** EXERCISE INPUT follows **

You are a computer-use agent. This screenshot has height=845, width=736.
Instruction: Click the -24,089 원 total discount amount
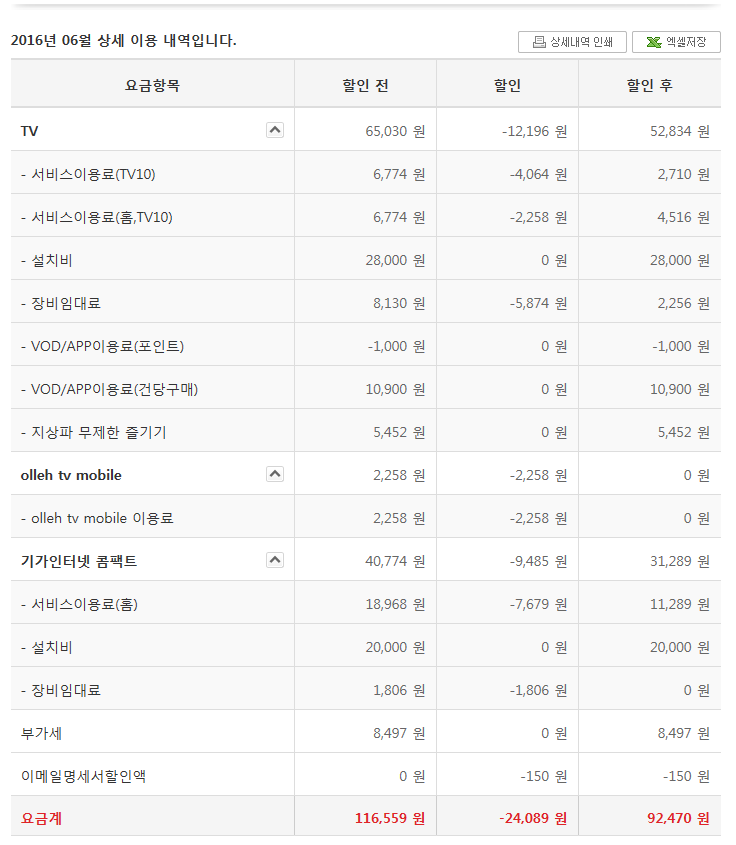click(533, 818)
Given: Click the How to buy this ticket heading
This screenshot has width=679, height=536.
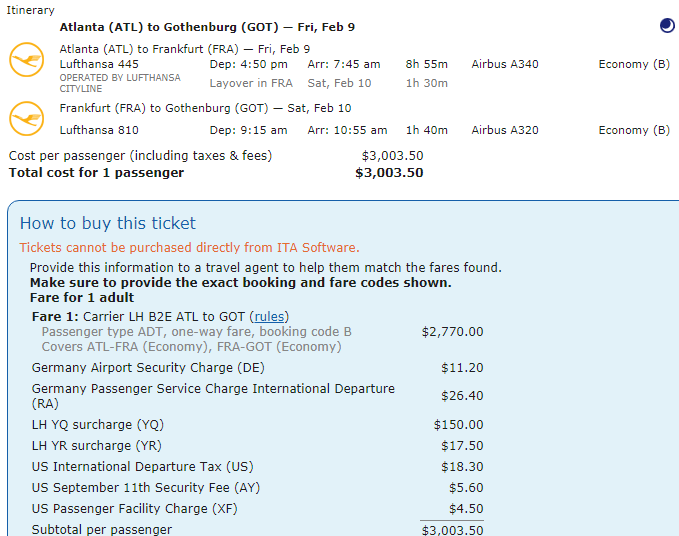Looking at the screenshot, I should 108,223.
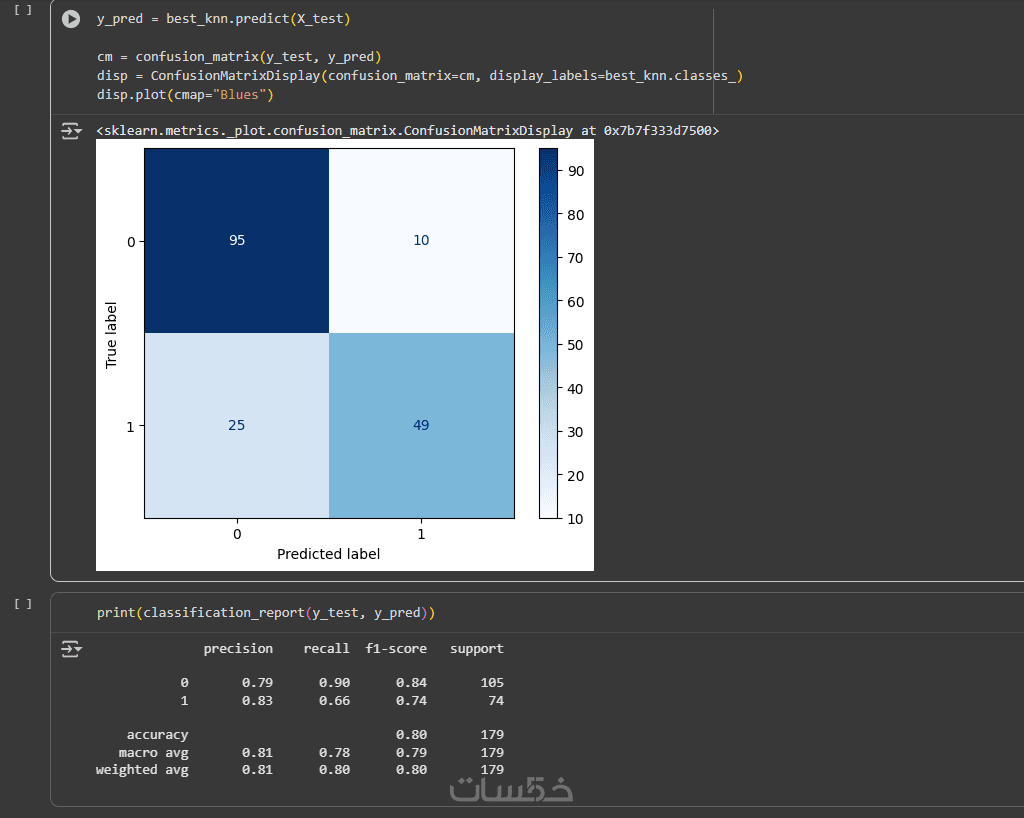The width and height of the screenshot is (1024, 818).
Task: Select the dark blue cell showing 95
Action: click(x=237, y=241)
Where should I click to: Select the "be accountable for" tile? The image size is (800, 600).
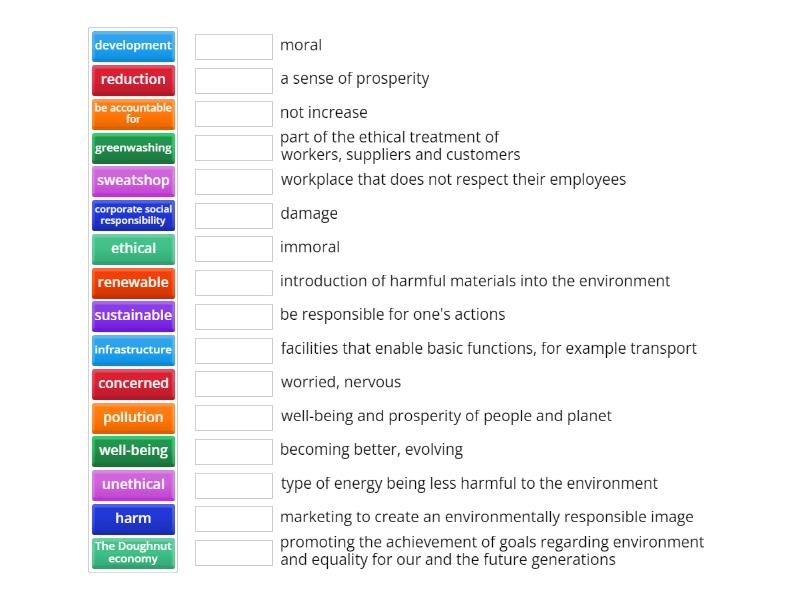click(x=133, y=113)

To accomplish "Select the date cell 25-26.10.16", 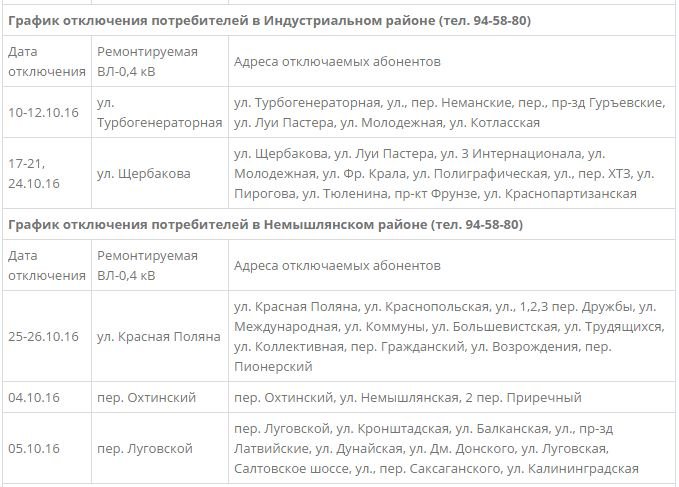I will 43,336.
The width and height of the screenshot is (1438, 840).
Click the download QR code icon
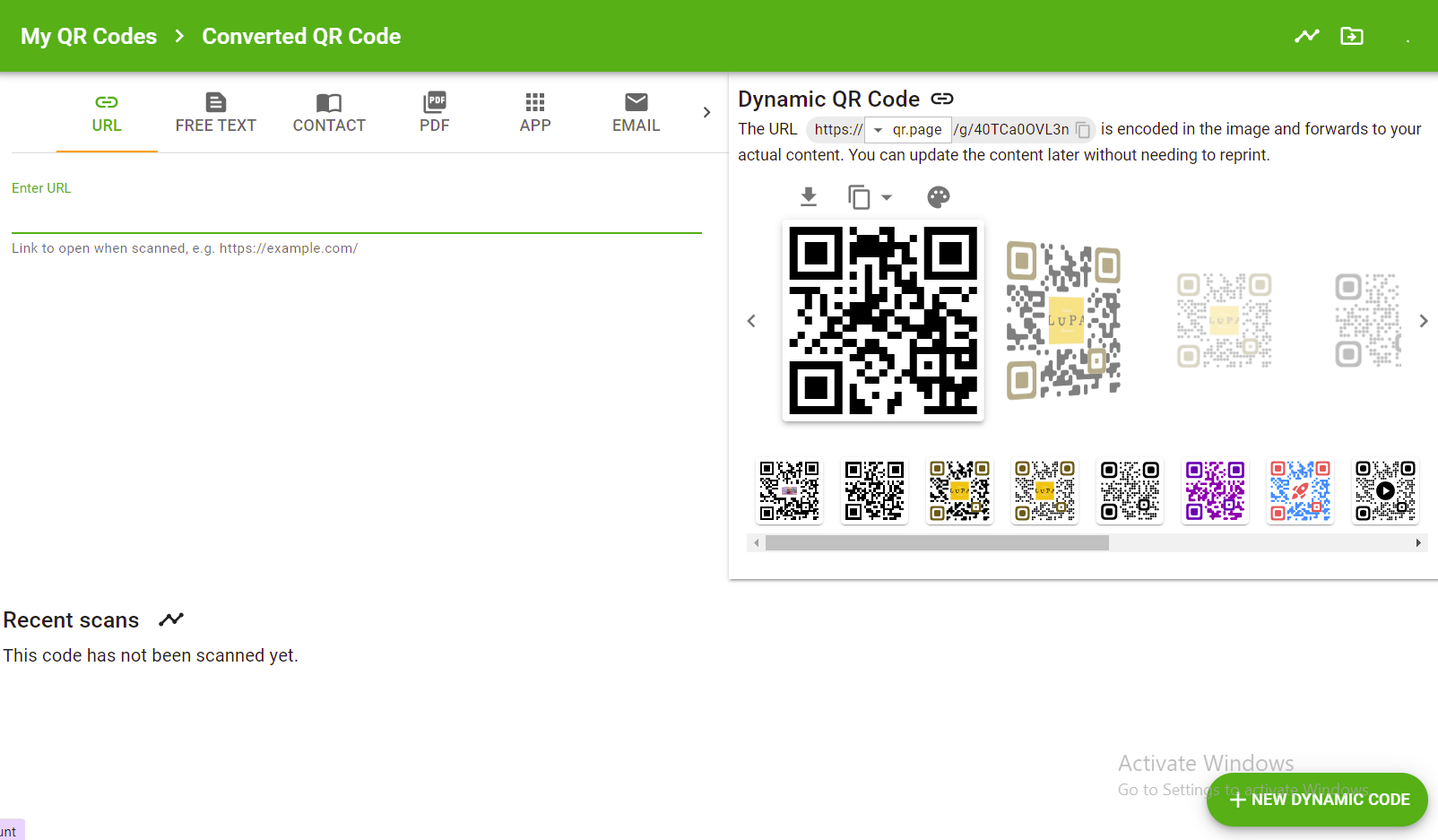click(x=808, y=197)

** End of EXERCISE INPUT **

◆ EXERCISE DIRECTIONS: Transcribe exactly, and only, the lines from the one containing "The width and height of the screenshot is (1438, 840)." through the last line of the records above, both included; leave out the pictures.

◆ TASK RESPONSE:
The width and height of the screenshot is (1438, 840).
Click the download QR code icon
click(x=808, y=197)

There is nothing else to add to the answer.